So, let’s imagine that your office is in Denver and on August 2 you sent an email to a supplier, also in Denver, with proprietary technical drawings of an export-controlled part. Your supplier has signed an NDA and has also certified that all of its employees are U.S. citizens or permanent residents. You haven’t exported that drawing, right? Or have you?
Consider this interesting bit of information:
For a brief time on Aug. 2, data traffic between two [internet service] providers in Denver didn’t just flow across town as it normally would. Instead the bits went to Iceland first, with stops in London, Montreal, New York, Dallas and Kansas City along the way.
Oh dear. That’s a problem. And it wasn’t something that just happened on one day in Denver.
The attack … targeted large Internet carriers in every major city in the U.S. and numerous major cities in Europe and around the world. …
The first incident took place during most of the month of February, when Internet traffic was silently redirected through an Internet service provider called GlobalOneBel, based in the Belarusian capital, Minsk. The targets of these attacks included financial institutions, government agencies and network service providers.

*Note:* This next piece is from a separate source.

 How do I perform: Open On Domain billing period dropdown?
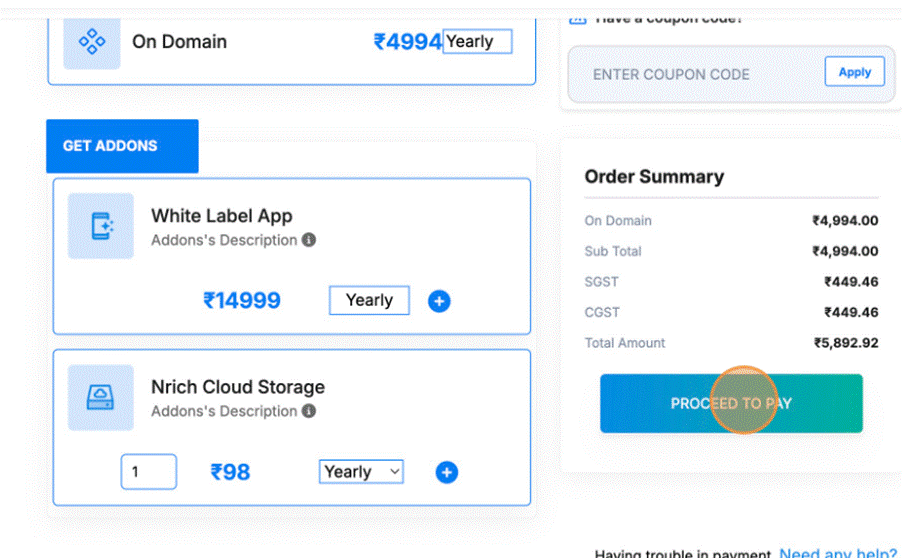(477, 42)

But that wasn’t the end of it.
These attacks occurred throughout February and into March. Then they stopped for awhile.
The attacks resumed in May, and almost right away the choke point switched from Belarus to Iceland. … Then they stopped again — until July. This time, the venue was again in Iceland. Beginning on July 31, traffic from a large VOIP company — Renesys wouldn’t name it — was diverted through an Internet service provider called Opin Kerfi [in Iceland].
As I’ve pointed out before, both BIS and DDTC have taken the position that any transmission of technical data outside the United States, even for a trillionth of a nanosecond** or less, is an export of the technical data. This, they say, is true even if no one in the foreign country actually sees or intercepts the message. And, even more astoundingly, this is true even if the message is encrypted and would be unintelligible to anyone but the intended domestic recipient. And although the fact that you didn’t intend the email to leave the country is only a defense to criminal charges, that is cold comfort when the civil fines, which don’t require showing intent, are $250,000 per violation.

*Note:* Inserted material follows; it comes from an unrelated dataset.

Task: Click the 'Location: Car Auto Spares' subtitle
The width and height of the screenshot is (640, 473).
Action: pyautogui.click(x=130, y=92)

So you’d better stop emailing technical data and send it by regular mail or bike messenger (as long as the bike messenger is a U.S. citizen or permanent resident, of course). Pneumatic tubes are another possible option for delivery.
All that being said, and given that the Luddite solution of forsaking the Internet may not be terribly practical, this is another reason to encrypt technical data that you are sending by email even if the recipient is a U.S. person firmly planted on U.S. soil. No, the encryption isn’t a defense to the violation, but it is at least a mitigating factor. Remember, as I posted last May, that the U.S. military thinks it can put ITAR-controlled technical data on a Chinese satellite if it’s encrypted; so if you don’t have anything else to say in your defense when an email with export controlled data accidentally wanders through Lithuania, you will at least have that. And maybe one day in the distant future, BIS and DDTC will admit that the Internet exists and that encryption works.
** For less technical readers, a trillionth of a nanosecond is approximately the time between when a red light changes to green and the cab driver behind you honks his horn.